Accordingly, the WSJ has an interesting feature on the bourgeoisification of the Muslim Brotherhood. While there are certainly lots of old school elements in positions of leadership keen on introducing the hardline on this sort of moral decay, there too is an up-and-coming generation that is more realistic about what needs to be done to bring in the punters from abroad. Meet the Arab world's version of Clinton's dictum that it's the economy, stupid:
Hard reality is steering that transformation. Confronted with a badly sinking economy, the Brotherhood doesn't have the luxury of harping endlessly about Zionist conspiracies, American hypocrisy, or bikini-clad tourists—not if it wants to put Egypt back together again.And whom else would they talk to other than representatives of global capital:
Tourism revenue dropped by at least one-third since the uprising, according to government statistics. And billions of dollars of annual foreign investment—which peaked at $13.7 billion in 2007—were almost entirely choked off. "Egypt is running smack into an economic wall," said Karim Sadek, a managing director at Citadel Capital, a Cairo-based private-equity firm.
A Gallup poll conducted between April and December of last year showed 54% of Egyptians placed jobs and economic development as their top priority, while less than 1% cited implementation of Islamic law. The results were consistent across all political parties, even Islamist ones. "Their supporters want the economy fixed, not religious solutions," said Dalia Mogahed, head of the Abu Dhabi Gallup Center, which conducted the poll.
The Brotherhood has received multiple delegations of foreign investors, including J.P. Morgan Chase & Co. and Morgan Stanley. The Brotherhood is meeting with executives from leading U.S. corporations that operate in Egypt, including oil and gas producer Apache Corp., Coca-Cola Co., General Electric Co. and General Motors Co. The meetings are part of a broad, tentative rapprochement between the West and the Islamist forces coming to power as part of the Arab Spring.As the post title mentions, the morals policing squad has been muzzled for now by the dictates of attracting foreign exchange:
Advocates of engagement with the region's Islamists have maintained that integrating these movements into politics is the surest means of moderating them, and now that thesis is suddenly being tested on a broad stage.
One concern was what the Brotherhood's Islamist agenda might do to tourism, an industry worth $13 billion a year to Egypt and employing 11% of the work force. During the recent campaign for parliament, some Brotherhood candidates advocated banning alcohol sales and forcing Western tourists to cover up on Egypt's beaches.Elsewhere this article discusses whether this compromise is temporary. That is, if and when Egypt regains its financial footing, will concessions to Eurotrash and other denizens of beach culture be curtailed? At the moment, though, let the fat guys in Speedos (and their female equivalents) be on Sharm el Sheikh.
When Essam el-Eryan, a member of the movement's leadership bureau, met with an influential Egyptian business association in January, he was bombarded with worried questions about the future of tourism in Egypt, according to several people present.

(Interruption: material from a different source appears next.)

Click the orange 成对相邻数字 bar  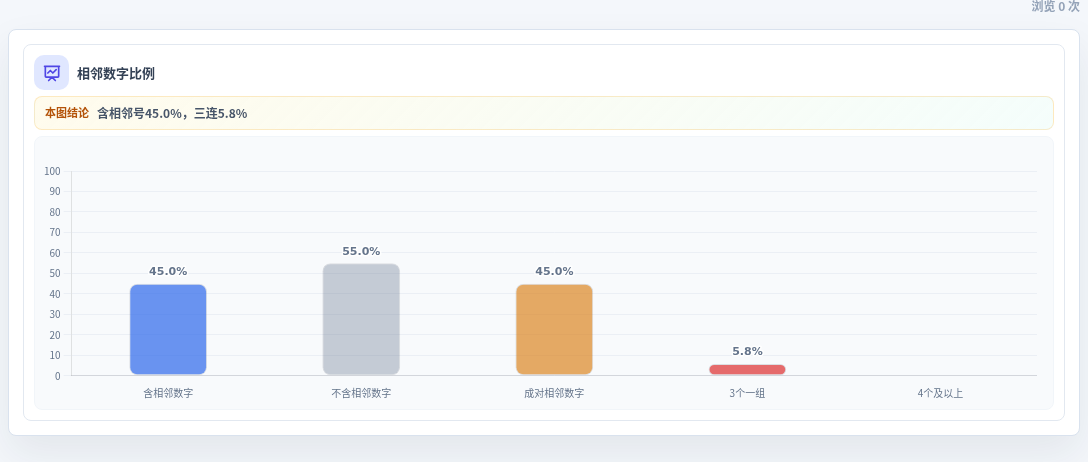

A few weeks later, in early February, Mr. Eryan met with tourism operators. He had a surprising message: "He said very clearly: beer and bikinis are OK," a businessman who attended recalled.
Mr. Eryan couldn't be reached to comment. No one believes the Brotherhood is suddenly pro-bikinis and beer. But it is hard to find a member willing to publicly denounce such vices nowadays. "We can't tell people how to dress when they can't put food in their stomach," said Mr. Haddad.